▸ ESTRATTI DELLE RIGHE

+++

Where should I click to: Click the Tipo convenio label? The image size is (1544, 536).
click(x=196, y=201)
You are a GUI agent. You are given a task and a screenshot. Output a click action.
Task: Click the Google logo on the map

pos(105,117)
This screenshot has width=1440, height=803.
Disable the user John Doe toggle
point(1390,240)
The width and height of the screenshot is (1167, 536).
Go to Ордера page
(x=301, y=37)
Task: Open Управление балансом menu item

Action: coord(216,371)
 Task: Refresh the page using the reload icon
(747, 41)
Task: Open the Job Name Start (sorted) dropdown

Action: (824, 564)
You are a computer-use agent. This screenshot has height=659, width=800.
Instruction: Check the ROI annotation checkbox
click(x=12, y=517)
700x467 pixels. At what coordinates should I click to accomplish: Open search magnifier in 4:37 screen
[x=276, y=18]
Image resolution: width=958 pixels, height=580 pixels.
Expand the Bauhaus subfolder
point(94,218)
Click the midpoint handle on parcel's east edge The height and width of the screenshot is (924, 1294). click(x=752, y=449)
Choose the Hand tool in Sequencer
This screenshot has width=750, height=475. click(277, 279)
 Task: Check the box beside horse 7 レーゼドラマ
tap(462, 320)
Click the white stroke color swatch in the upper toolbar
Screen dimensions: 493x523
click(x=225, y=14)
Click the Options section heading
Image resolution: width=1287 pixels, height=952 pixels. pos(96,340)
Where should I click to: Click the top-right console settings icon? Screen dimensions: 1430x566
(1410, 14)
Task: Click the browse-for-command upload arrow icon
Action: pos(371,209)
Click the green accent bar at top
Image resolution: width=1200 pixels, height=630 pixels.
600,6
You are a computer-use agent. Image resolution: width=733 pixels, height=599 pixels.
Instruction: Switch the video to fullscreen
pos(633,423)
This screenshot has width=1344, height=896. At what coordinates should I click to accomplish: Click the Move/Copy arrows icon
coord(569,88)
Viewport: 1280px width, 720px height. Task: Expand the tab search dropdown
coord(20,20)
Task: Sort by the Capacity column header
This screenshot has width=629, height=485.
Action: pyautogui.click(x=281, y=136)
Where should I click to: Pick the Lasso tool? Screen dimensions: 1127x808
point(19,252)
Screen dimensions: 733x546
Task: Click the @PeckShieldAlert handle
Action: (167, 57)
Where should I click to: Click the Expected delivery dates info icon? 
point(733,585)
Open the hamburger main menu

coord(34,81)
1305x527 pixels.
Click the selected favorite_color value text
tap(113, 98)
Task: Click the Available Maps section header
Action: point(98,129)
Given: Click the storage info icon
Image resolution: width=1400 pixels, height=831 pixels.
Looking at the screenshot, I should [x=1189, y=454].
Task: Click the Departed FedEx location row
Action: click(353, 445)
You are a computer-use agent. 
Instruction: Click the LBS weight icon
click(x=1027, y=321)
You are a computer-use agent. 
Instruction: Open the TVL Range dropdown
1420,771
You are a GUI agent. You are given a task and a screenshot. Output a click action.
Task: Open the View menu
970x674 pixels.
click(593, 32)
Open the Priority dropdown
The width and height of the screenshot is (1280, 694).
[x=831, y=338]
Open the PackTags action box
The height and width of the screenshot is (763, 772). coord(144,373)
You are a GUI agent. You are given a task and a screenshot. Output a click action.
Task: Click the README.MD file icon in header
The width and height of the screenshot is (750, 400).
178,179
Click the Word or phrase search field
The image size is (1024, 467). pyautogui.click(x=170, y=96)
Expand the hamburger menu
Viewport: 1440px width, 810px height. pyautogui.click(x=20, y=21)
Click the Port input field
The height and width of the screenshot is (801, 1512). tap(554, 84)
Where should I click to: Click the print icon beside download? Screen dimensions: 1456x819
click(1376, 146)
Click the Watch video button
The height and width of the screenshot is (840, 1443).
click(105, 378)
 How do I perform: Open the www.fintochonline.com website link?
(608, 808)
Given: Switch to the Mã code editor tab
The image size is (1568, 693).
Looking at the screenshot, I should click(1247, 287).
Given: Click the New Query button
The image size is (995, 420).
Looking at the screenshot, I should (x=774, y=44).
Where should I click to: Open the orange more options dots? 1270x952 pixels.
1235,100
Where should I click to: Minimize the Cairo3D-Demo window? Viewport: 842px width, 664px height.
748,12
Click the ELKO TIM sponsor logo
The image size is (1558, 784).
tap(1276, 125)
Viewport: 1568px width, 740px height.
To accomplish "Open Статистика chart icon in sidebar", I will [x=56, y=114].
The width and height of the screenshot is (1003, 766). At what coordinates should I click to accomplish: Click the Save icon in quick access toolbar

+++

Riscrivi tutte le righe riportate sopra, senza modificarne neanche una.

Where should I click to: Click the Tipo convenio label? The image size is (1544, 536).
click(x=196, y=201)
You are a GUI agent. You are given a task and a screenshot. Output a click action.
Task: Click the Google logo on the map

pos(105,117)
This screenshot has width=1440, height=803.
Disable the user John Doe toggle
point(1390,240)
The width and height of the screenshot is (1167, 536).
Go to Ордера page
(x=301, y=37)
Task: Open Управление балансом menu item

Action: coord(216,371)
 Task: Refresh the page using the reload icon
(747, 41)
Task: Open the Job Name Start (sorted) dropdown

Action: (824, 564)
You are a computer-use agent. This screenshot has height=659, width=800.
Instruction: Check the ROI annotation checkbox
click(x=12, y=517)
700x467 pixels. At what coordinates should I click to accomplish: Open search magnifier in 4:37 screen
[x=276, y=18]
Image resolution: width=958 pixels, height=580 pixels.
Expand the Bauhaus subfolder
point(94,218)
Click the midpoint handle on parcel's east edge The height and width of the screenshot is (924, 1294). click(x=752, y=449)
Choose the Hand tool in Sequencer
This screenshot has width=750, height=475. click(277, 279)
 Task: Check the box beside horse 7 レーゼドラマ
tap(462, 320)
Click the white stroke color swatch in the upper toolbar
Screen dimensions: 493x523
click(x=225, y=14)
Click the Options section heading
Image resolution: width=1287 pixels, height=952 pixels. pos(96,340)
Where should I click to: Click the top-right console settings icon? Screen dimensions: 1430x566
(1410, 14)
Task: Click the browse-for-command upload arrow icon
Action: pos(371,209)
Click the green accent bar at top
Image resolution: width=1200 pixels, height=630 pixels.
600,6
You are a computer-use agent. Image resolution: width=733 pixels, height=599 pixels.
Instruction: Switch the video to fullscreen
pos(633,423)
This screenshot has width=1344, height=896. At what coordinates should I click to accomplish: Click the Move/Copy arrows icon
coord(569,88)
Viewport: 1280px width, 720px height. Task: Expand the tab search dropdown
coord(20,20)
Task: Sort by the Capacity column header
This screenshot has width=629, height=485.
Action: pyautogui.click(x=281, y=136)
Where should I click to: Pick the Lasso tool? Screen dimensions: 1127x808
point(19,252)
Screen dimensions: 733x546
Task: Click the @PeckShieldAlert handle
Action: (167, 57)
Where should I click to: Click the Expected delivery dates info icon? 
point(733,585)
Open the hamburger main menu

coord(34,81)
1305x527 pixels.
Click the selected favorite_color value text
tap(113, 98)
Task: Click the Available Maps section header
Action: point(98,129)
Given: Click the storage info icon
Image resolution: width=1400 pixels, height=831 pixels.
Looking at the screenshot, I should [x=1189, y=454].
Task: Click the Departed FedEx location row
Action: click(353, 445)
You are a computer-use agent. 
Instruction: Click the LBS weight icon
click(x=1027, y=321)
You are a computer-use agent. 
Instruction: Open the TVL Range dropdown
1420,771
You are a GUI agent. You are given a task and a screenshot. Output a click action.
Task: Open the View menu
970x674 pixels.
click(593, 32)
Open the Priority dropdown
The width and height of the screenshot is (1280, 694).
[x=831, y=338]
Open the PackTags action box
The height and width of the screenshot is (763, 772). coord(144,373)
You are a GUI agent. You are given a task and a screenshot. Output a click action.
Task: Click the README.MD file icon in header
The width and height of the screenshot is (750, 400).
178,179
Click the Word or phrase search field
The image size is (1024, 467). pyautogui.click(x=170, y=96)
Expand the hamburger menu
Viewport: 1440px width, 810px height. pyautogui.click(x=20, y=21)
Click the Port input field
The height and width of the screenshot is (801, 1512). tap(554, 84)
Where should I click to: Click the print icon beside download? Screen dimensions: 1456x819
click(1376, 146)
Click the Watch video button
The height and width of the screenshot is (840, 1443).
click(105, 378)
 How do I perform: Open the www.fintochonline.com website link?
(608, 808)
Given: Switch to the Mã code editor tab
The image size is (1568, 693).
Looking at the screenshot, I should click(1247, 287).
Given: Click the New Query button
The image size is (995, 420).
Looking at the screenshot, I should (x=774, y=44).
Where should I click to: Open the orange more options dots? 1270x952 pixels.
1235,100
Where should I click to: Minimize the Cairo3D-Demo window? Viewport: 842px width, 664px height.
748,12
Click the ELKO TIM sponsor logo
The image size is (1558, 784).
tap(1276, 125)
Viewport: 1568px width, 740px height.
To accomplish "Open Статистика chart icon in sidebar", I will [x=56, y=114].
The width and height of the screenshot is (1003, 766). At what coordinates should I click to accomplish: Click the Save icon in quick access toolbar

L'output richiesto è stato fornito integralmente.